• [PASSAGE PROVIDED]

┌────────

Photo Credit: Brian Burch

By Leo Blain

On Saturday, September 9, at 6 a.m., a crowd of approximately 40 young people marched down Country Club road in Greensboro, North Carolina, before stopping in front of the home of U.S. Postmaster General Louis DeJoy to demand his resignation for his attacks on the United States Postal Service and mail-in voting. The action was organized by the Sunrise Movement, which has come to be known for its highly visible actions calling on power-holders to stop climate change and create millions of good jobs in the process. Tim Greene, a former recording secretary and current delegate to the Triad Central Labor Council spoke on behalf of the Triad CLC in support of the Sunrise activists.

└────────

• [RAW DATA]
┌────────

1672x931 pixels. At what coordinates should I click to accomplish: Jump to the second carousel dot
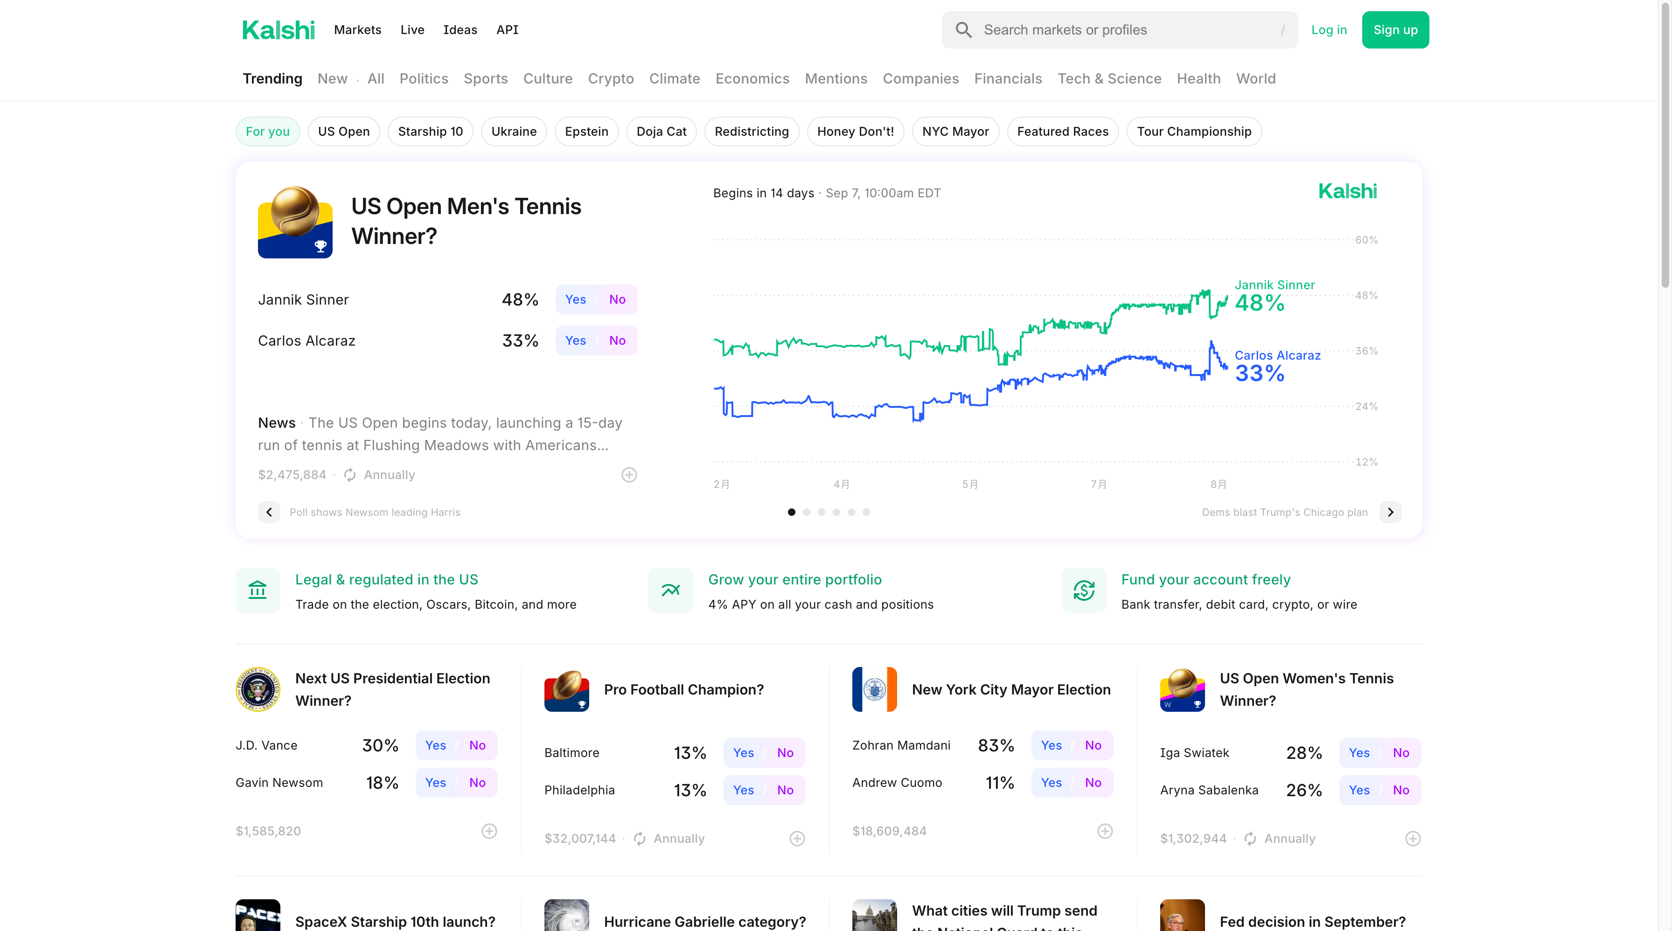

└────────

• [AIM A] In the article about the DeJoy protest, which group organized the action?
• [AIM B] Reproduce the article about the DeJoy protest between "By Leo Blain" and "the Sunrise activists.", inclusive.
Work only from the article about the DeJoy protest.

• [TASK RESPONSE A] The Sunrise Movement

• [TASK RESPONSE B]
By Leo Blain

On Saturday, September 9, at 6 a.m., a crowd of approximately 40 young people marched down Country Club road in Greensboro, North Carolina, before stopping in front of the home of U.S. Postmaster General Louis DeJoy to demand his resignation for his attacks on the United States Postal Service and mail-in voting. The action was organized by the Sunrise Movement, which has come to be known for its highly visible actions calling on power-holders to stop climate change and create millions of good jobs in the process. Tim Greene, a former recording secretary and current delegate to the Triad Central Labor Council spoke on behalf of the Triad CLC in support of the Sunrise activists.